Zaloganan aims to address this gap by eliminating biofilm—the bacterial shield that renders most antibiotics ineffective—directly at the infection site. In a Phase 1b study, zaloganan irrigation during DAIR procedures resulted in 93% of patients (13 out of 14) remaining infection-free for 12 months, paving the way for its advancement to pivotal trials.

Peptilogics’ upcoming randomized, placebo-controlled Phase 2/3 superiority trial will enroll 240 patients beginning in December 2025. The primary endpoint will measure reductions in clinical failure rates, with secondary analyses on health economics, including hospital stays, readmissions, and surgical burden. The company holds multiple U.S. FDA regulatory designations for zaloganan, including Qualified Infectious Disease Product (QIDP), Orphan Drug, and Fast Track status, each supporting an expedited pathway to market approval and potential extended exclusivity.

As global demand for joint replacements is expected to rise sharply—projected to reach 3.48 million knee and 572,000 hip procedures annually in the U.S. by 2030—the need for effective infection management solutions continues to grow. Peptilogics’ investors see zaloganan as both a clinical breakthrough and a market-defining opportunity, capable of transforming surgical infection care and reducing healthcare system strain.

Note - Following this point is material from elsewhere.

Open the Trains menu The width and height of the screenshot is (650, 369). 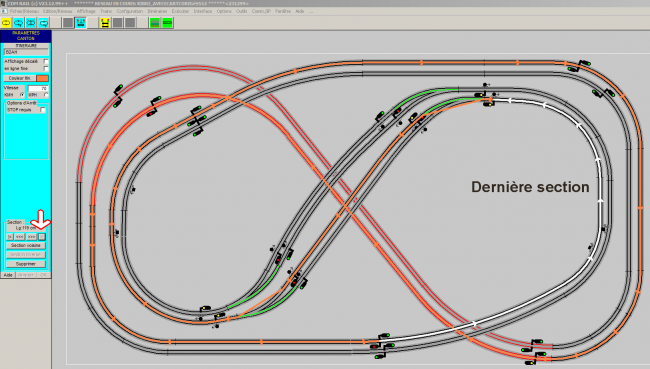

Peptilogics’ leadership describes the company’s mission as redefining surgical therapeutics for a category of infections that existing antibiotics fail to treat effectively. The company’s investor group includes firms that have previously supported leading biopharma innovators such as AbCellera, Compass Pathways, and Kriya Therapeutics—underscoring confidence in Peptilogics’ science and commercial potential.

KEY QUOTES:

“What these investors understood is that hardware-related infections like PJI are different from other common infections. We chose to focus on this huge unmet need because the lack of effective therapeutic options alters the commercial landscape that has made antibiotic development difficult. Developing treatments for these infections allows us to create a new category of surgical therapeutics for patients who currently have to undergo multiple life-changing surgeries to eliminate the infection.”

Jonathan Steckbeck, PhD, CEO, Peptilogics

“Biofilm is the common enemy and the reason why existing standard-of-care surgical interventions fail, even with systemic antibiotics. Hardware-related infections are difficult to treat because bacteria on foreign surfaces hide in drug-resistant biofilm that current antibiotics cannot eliminate. Zaloganan quickly penetrates the biofilm locally and kills the hiding bacteria.”

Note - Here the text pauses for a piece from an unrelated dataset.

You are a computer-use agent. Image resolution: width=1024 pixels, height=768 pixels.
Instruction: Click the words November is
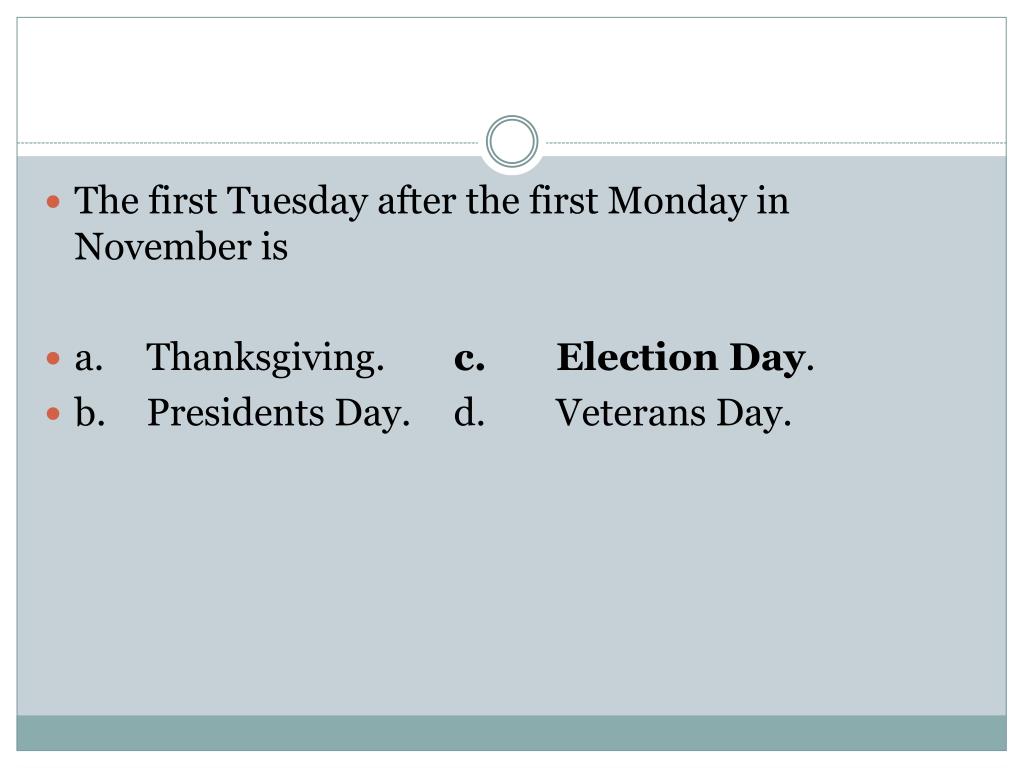tap(181, 247)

Nick Pachuda, Chief Operating Officer, Peptilogics

“Periprosthetic joint infections are a striking example of how antimicrobial resistance is rapidly undermining modern medicine. The financial costs, diminished quality of life, and mortality associated with such infections are frankly unacceptable, and we are pleased to support the Peptilogics team as they advance zaloganan through the clinic and toward patients in need.”